Well, you can guess: they now only make them between 12 and 3PM, and I had showed up at 3:30. I think that’s incredibly stupid, to only make sandwiches for three hours. It’s a coffee shop, for God’s sake. People like to come there, drink coffee and eat their overpriced sandwiches. I would have paid $10 to drink their latte and eat their sandwich. Foolish me, but that was what I’d really wanted. I started to explain about how they kept moving the time back. They interrupted me (!) and said, “We only make them till 3 now. We changed it about a month ago.” I walked out on them without another word. I wasn’t mean, but I suppose that was rude.
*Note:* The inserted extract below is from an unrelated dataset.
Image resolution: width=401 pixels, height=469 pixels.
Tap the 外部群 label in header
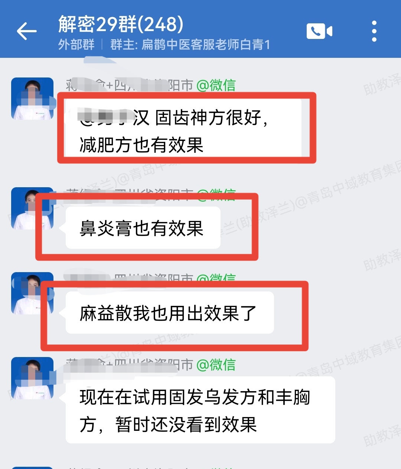[x=76, y=45]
Then I re-loaded all my work crap into the car again, and went to my other favorite coffee shop, which doesn’t have those stupid time limitations. I told the guy what I wanted on my sandwich. The owner always makes it like that. This new (I think) employee took my money, made my latte and sandwich, then as he gave me my sandwich, he said, “That’ll be an extra 50 cents for the avocado.” I thought that was majorly uncool, since the owner never charges me, and since I eliminated the olives and cheese—both pricey items. I just put $1 down on the counter and walked away. Again, not mean, but definitely too abrupt. Then as I was leaving, I said bye to show there were no hard feelings. Certainly not the most functional or effective ways to express my displeasure. I guess I had very little left in the way of emotional resources at that point.

Lesson learned: Monitor more closely when I am becoming irritated. Probably go home and decompress (and eat there) if possible. Try not to let things trigger me like slow-moving morons who cut in front of me when there is nothing and no one behind me…..grrrrr, I’m working myself up again. Never mind!
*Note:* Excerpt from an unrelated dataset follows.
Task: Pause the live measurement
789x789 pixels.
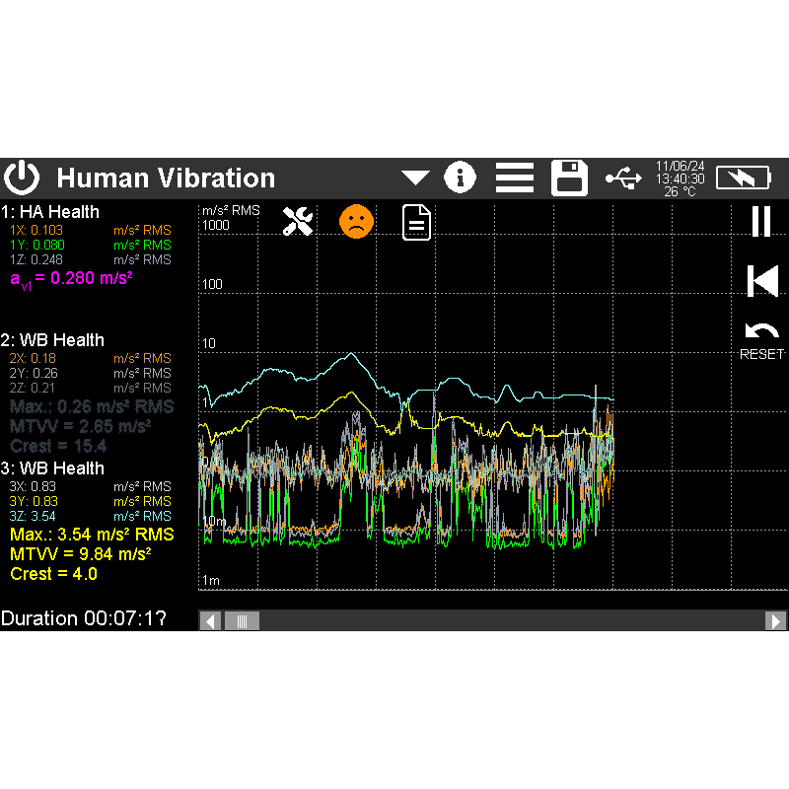Action: coord(760,221)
I was nicer.... 2 years ago

than I would have been were it not for this goal.

To the medical assistant who checked me in for my annual physical exam this morning. There was something about her manner that really rubbed me the wrong way.
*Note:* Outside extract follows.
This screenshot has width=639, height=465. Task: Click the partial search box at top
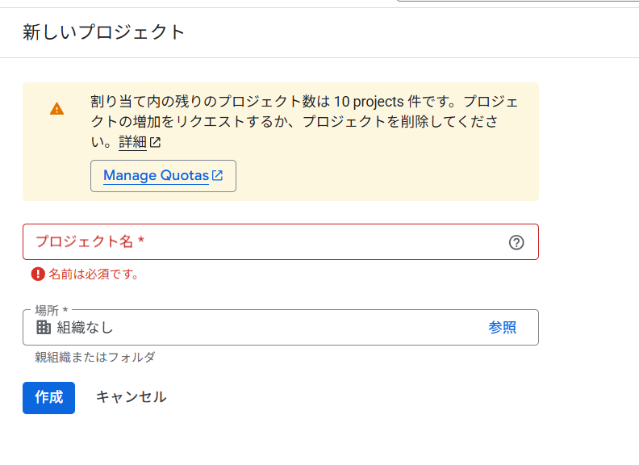(x=516, y=2)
I wasn’t super nice or gentle, but I wasn’t mean either. I really tried. I held back the irritability that she (and the situation of going in for my physical, which I HATE) brought up.

She could see I was bristling, but I was contained, and not mean. And I will do even better next time!!

(It must have been something about her, cause when my actual practitioner came in, she and I got along great, and I felt totally safe. I said to myself, “Oh, yeah, this is why I always come back to JoAnn!” She made it all really no big deal. I told her how much I hate my annual physical, and she smiled warmly and said, “Everyone hates coming here!” But she is so warm and non-threatening she just really makes it no big deal. Whew!)



I am nice most of the time... 2 years ago

... And then sometimes something I cannot control goes snap. And I turn into a B** with a capital B. For about 2 minutes. Then I stop. But it is already too late. The damage is done. Because I am usually genial, my behaviour is a double blow and a shock. I see the person’s face crumble and I am filled with horror.

Nothing I do or say thereafter, really makes up for the hurt.

Such behaviour from me breaks trust. Trust that I build in people by my usual geniality that I am a person they can open their hearts to.

A dear friend once walked out of my home saying “Vrinda you are not being nice.” He is still a very dear friend. I am grateful for him. I had no business being nasty that day.

I have done it to people I love. People who make my life a blessing. Sometimes to strangers.

I have been forgiven every time. When it has been to person dear to me. I am blessed.

I do this three maybe four times a year. I have no idea why.

I need to stop.

I am deeply sorry. For my every unwarranted act of nastiness.